Collected data entries
━━━━

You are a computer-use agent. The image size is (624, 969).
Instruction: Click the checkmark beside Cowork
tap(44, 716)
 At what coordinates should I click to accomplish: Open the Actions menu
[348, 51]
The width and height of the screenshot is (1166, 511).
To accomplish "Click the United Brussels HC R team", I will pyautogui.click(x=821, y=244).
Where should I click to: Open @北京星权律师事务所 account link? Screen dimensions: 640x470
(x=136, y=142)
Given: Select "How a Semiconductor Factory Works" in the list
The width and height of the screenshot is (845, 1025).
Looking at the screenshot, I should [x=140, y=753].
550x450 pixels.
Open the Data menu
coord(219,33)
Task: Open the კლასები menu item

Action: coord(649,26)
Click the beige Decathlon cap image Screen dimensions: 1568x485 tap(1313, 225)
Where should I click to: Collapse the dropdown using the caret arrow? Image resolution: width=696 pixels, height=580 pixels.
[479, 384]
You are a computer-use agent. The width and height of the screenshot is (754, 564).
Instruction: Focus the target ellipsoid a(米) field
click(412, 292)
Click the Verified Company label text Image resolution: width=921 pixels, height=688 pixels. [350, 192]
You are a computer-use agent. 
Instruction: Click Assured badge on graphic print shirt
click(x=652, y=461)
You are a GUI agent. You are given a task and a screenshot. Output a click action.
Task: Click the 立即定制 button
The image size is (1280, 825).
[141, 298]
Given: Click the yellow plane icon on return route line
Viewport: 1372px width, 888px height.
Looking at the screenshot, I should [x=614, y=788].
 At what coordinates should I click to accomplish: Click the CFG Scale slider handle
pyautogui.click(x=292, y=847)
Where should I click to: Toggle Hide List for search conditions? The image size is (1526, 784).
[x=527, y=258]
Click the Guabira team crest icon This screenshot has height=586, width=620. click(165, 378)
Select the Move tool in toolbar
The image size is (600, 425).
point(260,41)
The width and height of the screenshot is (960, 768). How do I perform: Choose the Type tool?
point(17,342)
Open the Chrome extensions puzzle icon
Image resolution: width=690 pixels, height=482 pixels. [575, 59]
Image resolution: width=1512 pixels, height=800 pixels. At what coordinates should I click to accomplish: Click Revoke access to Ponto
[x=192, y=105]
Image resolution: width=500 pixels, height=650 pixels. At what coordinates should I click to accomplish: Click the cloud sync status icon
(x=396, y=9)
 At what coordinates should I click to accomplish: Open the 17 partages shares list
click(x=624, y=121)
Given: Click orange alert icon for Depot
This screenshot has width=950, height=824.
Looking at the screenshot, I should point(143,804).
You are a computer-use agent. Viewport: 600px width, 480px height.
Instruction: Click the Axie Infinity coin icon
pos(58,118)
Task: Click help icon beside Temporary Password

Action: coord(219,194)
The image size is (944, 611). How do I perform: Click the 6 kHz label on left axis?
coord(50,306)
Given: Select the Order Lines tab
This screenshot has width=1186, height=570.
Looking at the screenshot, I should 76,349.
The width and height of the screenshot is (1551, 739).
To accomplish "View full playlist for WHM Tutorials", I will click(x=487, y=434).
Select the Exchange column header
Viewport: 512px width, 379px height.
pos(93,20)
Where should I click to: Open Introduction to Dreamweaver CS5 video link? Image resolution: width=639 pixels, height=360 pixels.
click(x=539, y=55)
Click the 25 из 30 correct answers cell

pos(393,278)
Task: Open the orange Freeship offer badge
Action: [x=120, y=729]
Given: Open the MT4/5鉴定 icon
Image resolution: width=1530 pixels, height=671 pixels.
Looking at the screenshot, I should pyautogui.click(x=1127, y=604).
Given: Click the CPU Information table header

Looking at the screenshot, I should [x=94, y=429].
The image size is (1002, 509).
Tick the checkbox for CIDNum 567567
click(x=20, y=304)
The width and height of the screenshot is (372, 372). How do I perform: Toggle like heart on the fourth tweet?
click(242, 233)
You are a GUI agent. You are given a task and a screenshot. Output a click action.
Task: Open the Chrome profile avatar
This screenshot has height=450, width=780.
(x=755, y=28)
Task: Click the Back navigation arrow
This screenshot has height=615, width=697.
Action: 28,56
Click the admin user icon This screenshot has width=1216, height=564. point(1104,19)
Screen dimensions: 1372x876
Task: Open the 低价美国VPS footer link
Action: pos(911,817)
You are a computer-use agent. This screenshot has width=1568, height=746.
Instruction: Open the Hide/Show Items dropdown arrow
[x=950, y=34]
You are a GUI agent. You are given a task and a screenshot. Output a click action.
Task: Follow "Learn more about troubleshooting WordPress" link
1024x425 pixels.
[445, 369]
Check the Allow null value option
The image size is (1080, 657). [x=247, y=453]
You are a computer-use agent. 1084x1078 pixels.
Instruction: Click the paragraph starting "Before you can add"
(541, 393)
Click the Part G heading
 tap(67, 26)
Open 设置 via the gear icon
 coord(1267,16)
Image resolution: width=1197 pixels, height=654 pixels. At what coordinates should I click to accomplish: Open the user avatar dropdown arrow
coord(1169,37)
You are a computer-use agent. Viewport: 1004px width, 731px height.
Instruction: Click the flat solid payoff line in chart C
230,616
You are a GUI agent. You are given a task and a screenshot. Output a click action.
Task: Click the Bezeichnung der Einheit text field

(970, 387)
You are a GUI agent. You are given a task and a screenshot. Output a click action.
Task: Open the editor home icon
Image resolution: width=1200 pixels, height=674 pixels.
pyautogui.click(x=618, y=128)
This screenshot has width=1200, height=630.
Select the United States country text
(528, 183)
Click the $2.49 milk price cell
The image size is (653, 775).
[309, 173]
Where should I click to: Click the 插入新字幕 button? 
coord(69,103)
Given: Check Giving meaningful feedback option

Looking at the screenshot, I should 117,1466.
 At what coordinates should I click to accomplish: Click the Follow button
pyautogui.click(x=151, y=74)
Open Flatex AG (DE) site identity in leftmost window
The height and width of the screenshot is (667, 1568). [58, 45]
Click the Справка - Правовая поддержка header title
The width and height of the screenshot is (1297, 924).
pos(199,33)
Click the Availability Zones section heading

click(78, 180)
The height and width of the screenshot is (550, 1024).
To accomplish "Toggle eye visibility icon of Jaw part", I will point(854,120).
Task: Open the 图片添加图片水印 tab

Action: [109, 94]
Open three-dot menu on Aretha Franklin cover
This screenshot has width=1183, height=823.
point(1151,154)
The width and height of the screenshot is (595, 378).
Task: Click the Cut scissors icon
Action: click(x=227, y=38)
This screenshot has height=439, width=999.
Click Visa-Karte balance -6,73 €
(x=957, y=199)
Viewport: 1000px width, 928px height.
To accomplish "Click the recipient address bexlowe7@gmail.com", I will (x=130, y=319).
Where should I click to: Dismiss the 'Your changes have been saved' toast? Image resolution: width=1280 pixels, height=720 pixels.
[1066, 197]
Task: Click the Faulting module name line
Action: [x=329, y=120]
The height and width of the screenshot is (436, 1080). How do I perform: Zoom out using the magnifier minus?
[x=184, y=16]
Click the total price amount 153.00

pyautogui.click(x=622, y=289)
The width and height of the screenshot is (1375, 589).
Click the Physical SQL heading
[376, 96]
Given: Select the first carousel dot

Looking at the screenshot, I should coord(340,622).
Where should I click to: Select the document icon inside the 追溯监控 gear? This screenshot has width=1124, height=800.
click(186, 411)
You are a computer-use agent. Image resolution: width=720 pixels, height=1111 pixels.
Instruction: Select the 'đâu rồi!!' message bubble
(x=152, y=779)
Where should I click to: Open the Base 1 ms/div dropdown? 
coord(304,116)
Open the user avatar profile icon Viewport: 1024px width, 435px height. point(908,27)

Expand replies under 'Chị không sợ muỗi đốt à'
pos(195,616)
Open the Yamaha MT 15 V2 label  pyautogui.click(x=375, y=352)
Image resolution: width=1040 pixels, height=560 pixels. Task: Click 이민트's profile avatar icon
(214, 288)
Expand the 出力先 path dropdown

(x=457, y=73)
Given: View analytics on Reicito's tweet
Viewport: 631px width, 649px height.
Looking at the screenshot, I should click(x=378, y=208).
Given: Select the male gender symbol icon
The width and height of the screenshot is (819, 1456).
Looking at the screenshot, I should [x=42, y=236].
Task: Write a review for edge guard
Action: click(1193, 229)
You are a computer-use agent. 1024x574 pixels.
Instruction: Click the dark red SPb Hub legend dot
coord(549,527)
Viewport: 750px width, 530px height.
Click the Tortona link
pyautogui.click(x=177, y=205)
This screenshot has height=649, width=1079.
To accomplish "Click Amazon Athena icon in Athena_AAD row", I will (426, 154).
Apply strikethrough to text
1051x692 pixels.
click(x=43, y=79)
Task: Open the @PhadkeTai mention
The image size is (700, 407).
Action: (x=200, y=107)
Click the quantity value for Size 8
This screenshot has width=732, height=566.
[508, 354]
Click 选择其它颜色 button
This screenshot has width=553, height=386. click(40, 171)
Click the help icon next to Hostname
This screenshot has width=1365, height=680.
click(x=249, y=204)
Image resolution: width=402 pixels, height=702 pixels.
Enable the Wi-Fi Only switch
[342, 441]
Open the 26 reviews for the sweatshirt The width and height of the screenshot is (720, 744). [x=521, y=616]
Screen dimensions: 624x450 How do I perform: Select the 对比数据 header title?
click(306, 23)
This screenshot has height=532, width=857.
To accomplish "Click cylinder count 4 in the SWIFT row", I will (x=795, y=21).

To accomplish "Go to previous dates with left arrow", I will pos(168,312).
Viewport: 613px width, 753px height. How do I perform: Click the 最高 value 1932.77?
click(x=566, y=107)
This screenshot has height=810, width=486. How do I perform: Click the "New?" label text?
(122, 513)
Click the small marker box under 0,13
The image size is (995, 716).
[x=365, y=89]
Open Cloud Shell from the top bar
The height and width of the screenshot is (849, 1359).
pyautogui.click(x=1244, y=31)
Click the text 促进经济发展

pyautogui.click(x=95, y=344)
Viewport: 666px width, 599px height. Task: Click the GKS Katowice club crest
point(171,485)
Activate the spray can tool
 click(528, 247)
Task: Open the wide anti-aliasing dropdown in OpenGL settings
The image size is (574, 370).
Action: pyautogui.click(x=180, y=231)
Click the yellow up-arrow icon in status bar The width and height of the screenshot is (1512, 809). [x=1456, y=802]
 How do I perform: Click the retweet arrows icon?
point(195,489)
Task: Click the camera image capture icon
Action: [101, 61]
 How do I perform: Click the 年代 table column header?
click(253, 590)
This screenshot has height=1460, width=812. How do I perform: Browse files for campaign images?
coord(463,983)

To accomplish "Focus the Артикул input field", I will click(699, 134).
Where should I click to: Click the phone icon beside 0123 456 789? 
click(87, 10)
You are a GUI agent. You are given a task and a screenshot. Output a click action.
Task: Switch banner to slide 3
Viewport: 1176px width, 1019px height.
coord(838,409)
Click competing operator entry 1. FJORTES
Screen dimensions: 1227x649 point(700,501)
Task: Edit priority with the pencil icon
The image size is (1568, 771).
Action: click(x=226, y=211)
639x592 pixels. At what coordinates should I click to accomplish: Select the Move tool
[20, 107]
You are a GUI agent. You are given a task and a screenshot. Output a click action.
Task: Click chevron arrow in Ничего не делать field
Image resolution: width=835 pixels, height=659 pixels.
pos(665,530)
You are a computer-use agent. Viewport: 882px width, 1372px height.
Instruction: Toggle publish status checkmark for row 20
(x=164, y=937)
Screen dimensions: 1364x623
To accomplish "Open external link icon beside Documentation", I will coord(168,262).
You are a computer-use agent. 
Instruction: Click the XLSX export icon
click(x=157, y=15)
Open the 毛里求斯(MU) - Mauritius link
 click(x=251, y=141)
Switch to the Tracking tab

━━━━

• YOUR OBJECTIVE: Copy out, from the records above, every line that holds the string "with".

• EXERCISE SOLUTION:
To accomplish "Go to previous dates with left arrow", I will pos(168,312).
Task: Edit priority with the pencil icon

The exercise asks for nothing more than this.